The problem is that it’s unlikely to do so any time soon.

Auto-enrolment, whereby employees are automatically enrolled into a pension scheme and receive contributions from both the State and their employer to help them save, was first mooted back in 2006. In short, it would take the burden off the State by making people save more for their retirement themselves. However, several reports and consultations later, the scheme looks no closer to being introduced.

A success in countries such as New Zealand, Australia and latterly the UK, the proposed Irish scheme would have had a Special Savings Incentive Account-style (SSIA) approach to savings, with a government incentive of €1 for every €3 saved, equal to tax relief at a rate of 25 per cent. That’s less than those who pay the top rate of tax enjoy, but more than the standard rate. Employers too would cough up, as would employees themselves.

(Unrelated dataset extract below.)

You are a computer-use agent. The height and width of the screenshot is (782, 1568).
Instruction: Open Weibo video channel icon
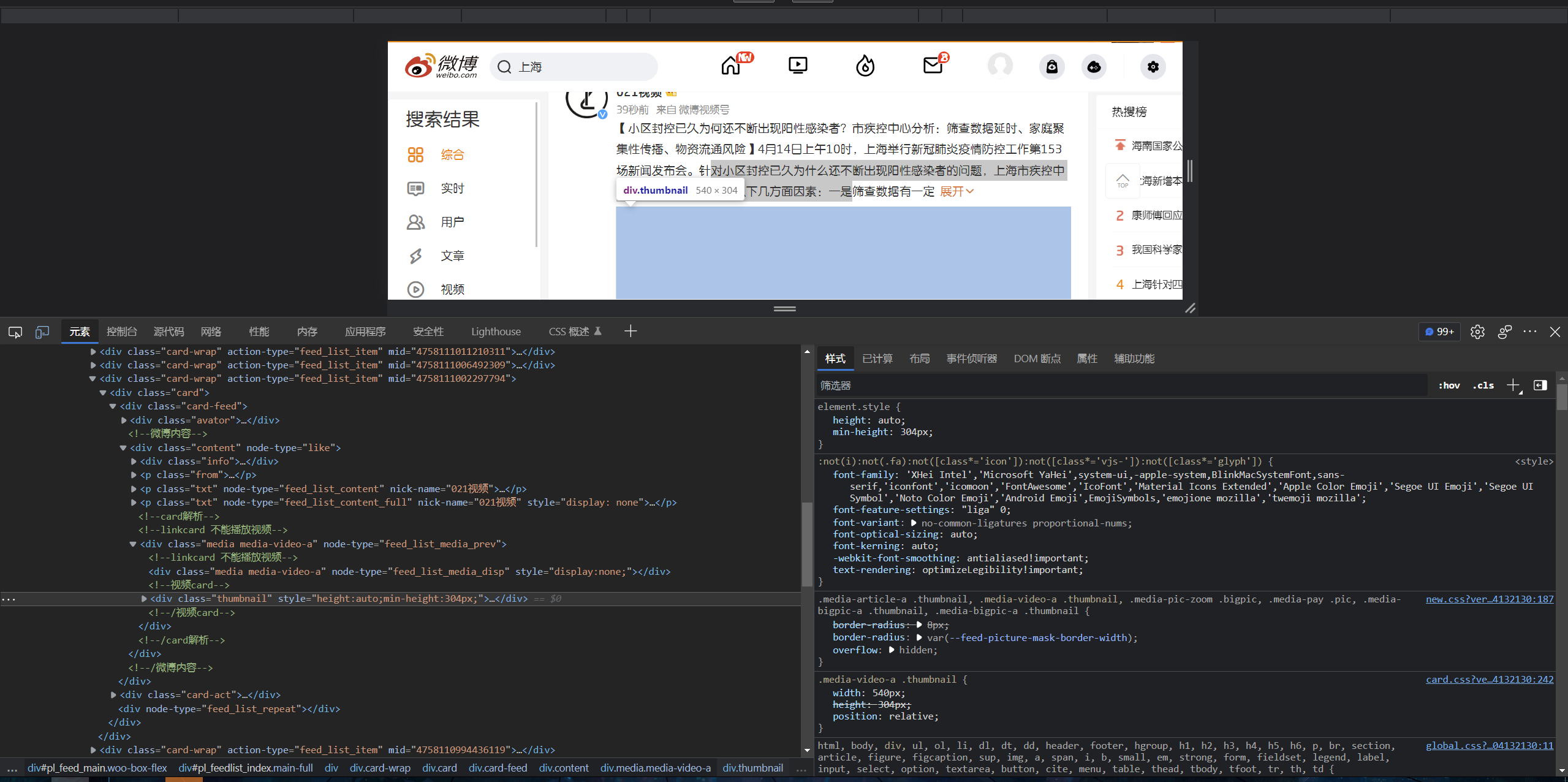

But getting the scheme off the ground now looks increasingly difficult. The target market for auto-enrolment is younger, lower-paid workers, in sectors such as retail, hospitality or childcare, for example, who may not be part of a group pensions scheme. The very same sectors that have been annihilated by the pandemic. Adding an extra cost on these employers, and asking employees who have been living off the pandemic unemployment payment for the past year, to suddenly start paying into a retirement fund now looks fanciful at best.

Indeed the Government now seems to be singing this tune also; its latest take on auto-enrolment is that it will be “gradually” introduced, with a phased rollout, over a decade.

That means we could be looking at 2031 before a meaningful scheme is in place.

Far too late for many of those who could have benefited from it when it was first talked about.